Além de facilitar a avaliação dos sintomas, o Lila também ajuda a decidir quando é necessário que o paciente compareça ao hospital. “Identificamos casos de maior gravidade e orientamos a ida ao hospital quando necessário,” detalha Daia.
Atualmente, a equipe do aplicativo realiza cerca de 120 atendimentos mensais e já conta com mais de 500 pacientes cadastrados. São 14 médicos envolvidos, com uma médica em plantão dedicado à plataforma de segunda a sexta-feira.
Mais do que um avanço tecnológico, o Lila toca na importância da comunicação na assistência ao paciente oncológico. Estudos indicam que até 80% das pessoas em cuidados paliativos desconhecem sua condição, evidenciando a necessidade de discussões mais abertas sobre temas sensíveis.

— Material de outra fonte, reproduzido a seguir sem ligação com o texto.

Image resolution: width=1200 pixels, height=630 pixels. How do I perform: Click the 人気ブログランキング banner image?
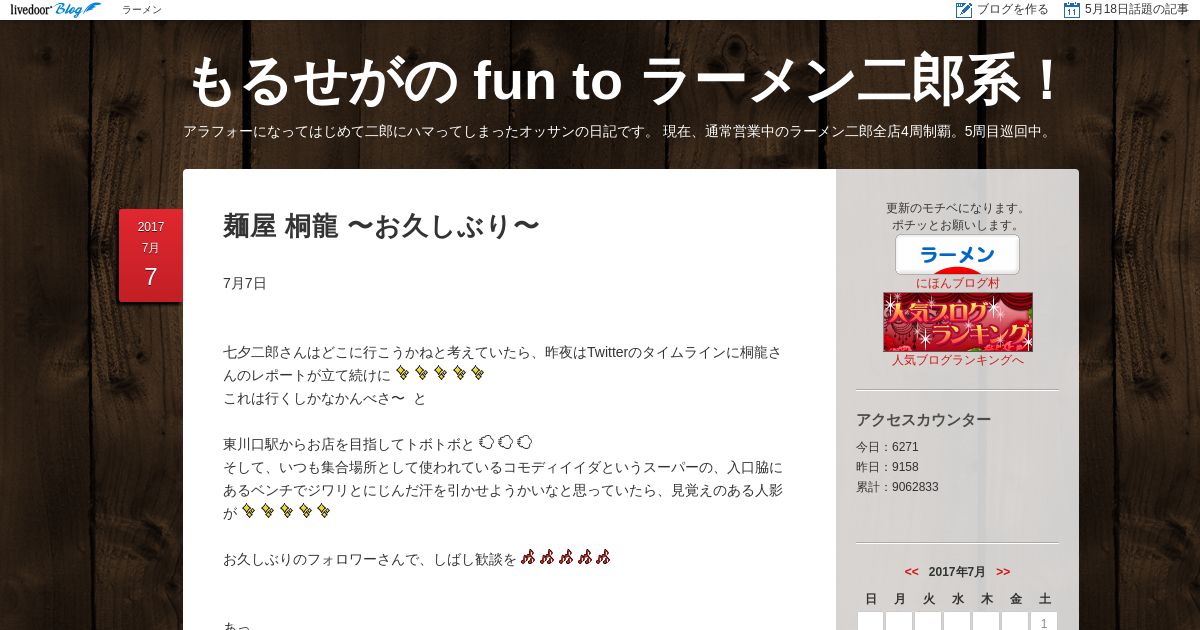[958, 322]
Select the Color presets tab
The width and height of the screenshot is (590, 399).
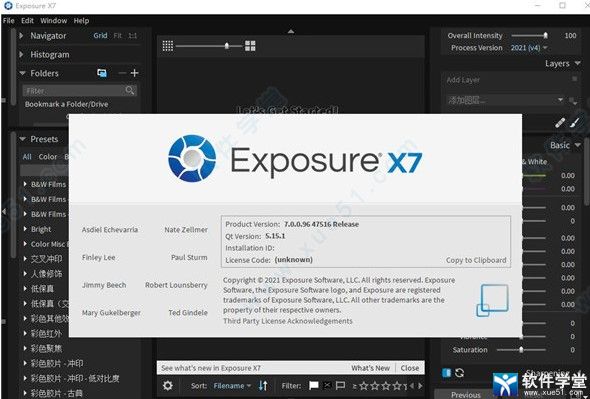48,157
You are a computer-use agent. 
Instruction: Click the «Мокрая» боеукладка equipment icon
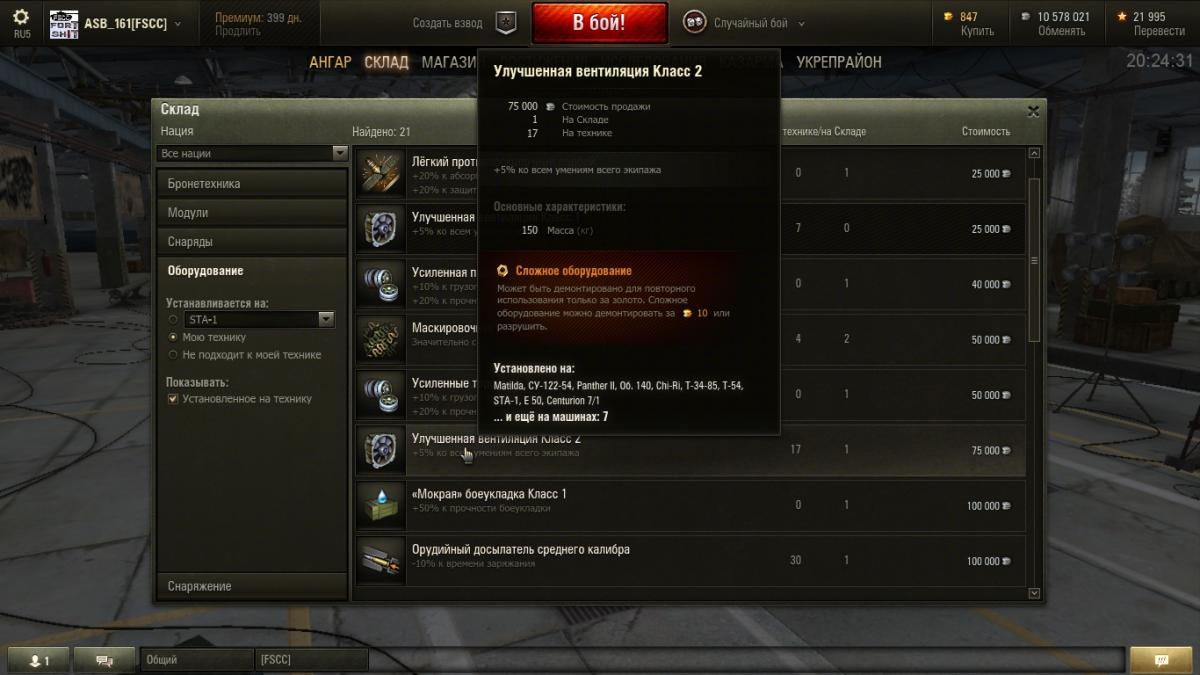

O desafio agora é estrutural: embora o custo para implementar o aplicativo seja considerado baixo, é essencial reorganizar o trabalho das equipes e garantir financiamento estável. O projeto teve seu início com recursos da Fapesp (Fundação de Amparo à Pesquisa do Estado de São Paulo), seguiu com financiamento coletivo e, recentemente, por meio de uma emenda parlamentar.
Para Andrade, a ideia é que iniciativas como o Lila sejam inseridas nas políticas públicas de saúde. “Financiar uma comunicação de qualidade pode gerar economia e é uma solução simples, mas de impacto significativo,” conclui.